Um sexto sentido provavelmente deve tê-la avisado de que não estava sozinha no quarto, trazendo-lhe a consciência da presença de Sherlock ali. O lugar estava mergulhado na semi escuridão, a luz avermelhada do crepúsculo se filtrando através das cortinas, mas ela pôde perceber que era observada com um ar triste e pensativo, expressão que, aliás, já tinha visto no rosto dele. Ao vê-la abrir os olhos, ele chegou mais perto da cama, mas permaneceu em silêncio. Uma espécie de corrente elétrica parecia estar fluindo entre ambos, mais forte do que qualquer coisa que Molly pudesse ter sentido antes, algo quase primitivo e de grande intensidade.

Ela ficou com medo de falar ou se mexer, deitada, esperando alguma explicação para aquela atitude.

Finalmente ele resolveu dizer alguma coisa:

— Está tudo bem, não tenha medo. Sou eu, Sherlock.

— Eu não estou entendendo… O que está fazendo aqui? Como entrou?

Ele sentou-se na beirada da cama.

— Convenci o zelador a me abrir a porta. Liguei para cá várias vezes e como você não atendeu, fiquei preocupado.

— Não ouvi o telefone, tenho um sono muito pesado. — Começou a se levantar e tomou consciência de que estava praticamente nua, já que a camisola havia subido quase até a cintura. Puxou-a para baixo, com um gesto apressado.

Sherlock a fez deitar-se de novo, com grande delicadeza.

— Esteve chorando? — perguntou intrigado.

— Foi por causa desta maldita dor de cabeça. Devo estar horrível

Ele lhe examinou o corpo, com um brilho carinhoso no olhar.

— Você está linda como sempre. Por que não tira a roupa e se deita de um jeito mais confortável? — Seu tom era paternal e ela obedeceu, sem hesitar. Foi para o banheiro, removeu o resto da maquiagem, tomou um banho demorado e vestiu o melhor conjunto de robe e camisola que possuía. Charles Magnussen lhe dera bastante dinheiro para comprar roupas adequadas ao papel de milionária, entretanto, ela só não havia pensado em trajes de dormir sofisticados. Quando voltou ao quarto, encontrou Sherlock esperando com uma xícara de chocolate quente nas mãos. A cena parecia tão irreal que Molly quase soltou uma gargalhada.

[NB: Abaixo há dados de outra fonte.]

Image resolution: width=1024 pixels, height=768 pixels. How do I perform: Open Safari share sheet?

— Qual foi a graça? — ele perguntou.

— Desculpe, é que nunca imaginei você servindo de babá para alguém.

— Não? E por quê? Parece que você tem ideias muito erradas a meu respeito. Vamos, venha para a cama. — Ao vê-la hesitar, acrescentou — Pode ficar sossegada, já disse que não quero estragar as coisas entre nós.

Ela sorriu e obedeceu. Sherlock ajeitou os travesseiros e ajudou-a a se cobrir.

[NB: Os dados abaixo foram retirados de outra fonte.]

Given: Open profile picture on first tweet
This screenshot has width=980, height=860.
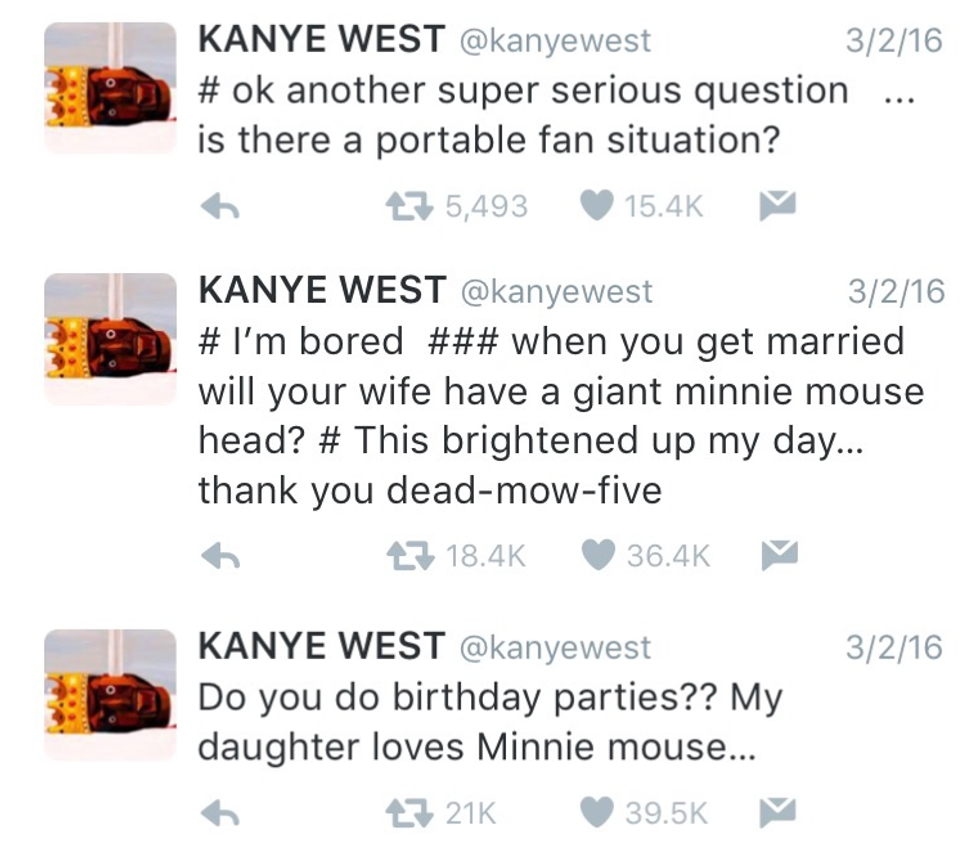Looking at the screenshot, I should point(110,88).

— Agora beba o seu chocolate. Você tomou quantas aspirinas?

— Umas seis, mas não ao mesmo tempo.

— Então é melhor não tomar mais nada. Como está a cabeça?

— Bem melhor, obrigada. Sinto muito ter estragado sua noite.

— Minha menina! Como se isso tivesse importância… — Ele estava sentado na beira da cama e fez um gesto como se fosse pegar a mão de Molly, que a puxou tão rapidamente que quase derramou o chocolate. Sherlock a encarou com uma expressão de espanto. — Você me acha um homem repulsivo?

— Não, claro que não. E você sabe muito bem.

— Então, o que está acontecendo? — Ela não conseguia responder.

— Sabe, acho que só existe uma solução para nós.

— S-solução?!

— Sim. — Ele se inclinou e a beijou de leve nos lábios, como se quisesse lhe revelar um carinho todo especial. — Acho que é melhor nos casarmos o mais breve possível… Que tal?